Meskipun tampak sepele, kerugian yang ditimbulkan akibat suka menunda-nunda pekerjaan tidak bisa dianggap enteng. Kerugian secara material yang ditimbulkan akibat menunda-nunda pekerjaan bisa mencapai triliun rupiah. Dalam sebuah penelitian yang dilakukan Dr. Bagus Siaputra, S.Psi., Dosen Fakultas Psikologi Universitas Surabaya, bahwa pengaruh sikap suka menunda pekerjaan dengan sampel 232 mahasiswa yang menunda-nunda mengerjakan skripsi untuk disertasi program doktoral di UGM. Sebagimana temuan Dr. Bagus kerugian akibat menunda pengerjaan skripsi ternyata mencapai triliun rupiah per-semesternya, dihitung dari penambahan biaya kuliah dan biaya hidup selama menempuh kuliah. "Katakanlah paling sedikit ada 100 ribu mahasiswa yang menunda mengerjakan skripsi tiap semesternya, maka kerugian yang ditimbulkan memang mencapai triliun rupiah buat mereka", ujarnya.
Dari segi non material, keterlambatan menyelesaikan skripsi juga berdampak bagi para mahasiswa, yakni krisis kepercayaan diri, gelisah, malu strees karena ancaman drop out, tertundanya masa bekerja sampai ke penundaan rencana pernikahan.
Menunda-nunda pekerjaan bukan hanya ada di dunia mahasiswa bahkan didunia usaha sebuah perusahan dan mungkin sudah mendunia. Penyebab lain kita gemar menunda-nunda pekerjaan adalah karena kita masih dikuasai rasa malas. Padahal kita tahu bahwa malas merupakan salah satu jenis penyakit mental yang mudah menular dan berbahaya. Bahkan pada tingkat kronis, penyakit malas dapat membahayakan jiwa kita dan juga orang-orang disekitar. Salah satu contoh bentuk kemalasan adalah waktu yang dimiliki dihabiskan untuk melakukan hal-hal yang tidak berguna. Tipe pemalas akan bekerja lamban dan tidak dapat menggunakan waktunya selektif mungkin untuk mencapai hasil terbaik.

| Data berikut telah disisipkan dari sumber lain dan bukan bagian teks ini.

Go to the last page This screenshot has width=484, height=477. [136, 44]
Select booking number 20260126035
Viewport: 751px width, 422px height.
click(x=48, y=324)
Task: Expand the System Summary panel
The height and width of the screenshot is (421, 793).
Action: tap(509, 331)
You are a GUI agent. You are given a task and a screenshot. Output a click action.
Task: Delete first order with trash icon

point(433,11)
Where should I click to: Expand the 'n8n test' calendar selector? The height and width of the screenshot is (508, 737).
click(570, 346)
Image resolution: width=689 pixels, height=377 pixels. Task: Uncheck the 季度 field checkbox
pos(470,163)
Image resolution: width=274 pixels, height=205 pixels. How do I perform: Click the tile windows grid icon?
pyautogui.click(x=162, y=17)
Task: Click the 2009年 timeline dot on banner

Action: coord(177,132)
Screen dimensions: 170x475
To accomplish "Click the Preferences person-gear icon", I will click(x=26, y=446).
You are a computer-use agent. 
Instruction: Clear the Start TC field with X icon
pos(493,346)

Untuk menekan dampak kebiasaan bermalas-malasan, kita bisa melakukan beberapa hal meskipun sedang kondisi semalas apapun sebisa mungkin paksakan diri kita untuk segera menyelesaikan pekerjaan yang menjadi tanggung jawab kita. Biasakan untuk meyakinkan dalam pikiran kita bahwa lebih cepat kita mengerjakannya, hasil yang didapatkan jauh lebih baik dari pada ketika kita mengerjakan tanggung jawab kita di akhir tenggang waktu yang telah di tentukan.
Selain itu kita juga harus melatih diri untuk menghentikan atau mengurangi kebiasaan yang mendukung kemalasan atau menunda. Biasanya aktifitas yang bisa mendukung kemalasan berupa menonton televisi, mengobrol, online atau chatting membahas hal-hal yang kurang penting. Manajemen waktu yang baik akan mendukung kita untuk menekan kemalasan. Ciptakan lingkungan yang positif karena secara tidak langsung akan menularkan kebiasaan positif pada diri kita.
Kita juga harus memperkuat komitmen diri supaya bisa selalu cepat menyelesaikan pekerjaan. Namun perlu di ingat, cepat selesai disini bukan berarti terburu-buru. Sebab tidak ada artinya jika pekerjaan cepat terselesaikan, namun hasil tidak optimal. Pekerjaan yang diselesaikan dengan terburu-buru biasanya tak pernah menghasilkan pekerjaan yang memuaskan. Cepat selesai berarti dapat menyelesaikan tugas tepat waktu dengan hasil yang maksimal.
Pesan terakhir, buatlah tujuan atau target hidup yang jelas dan sebisa mungkin berusaha meningkatkan target dari waktu ke waktu.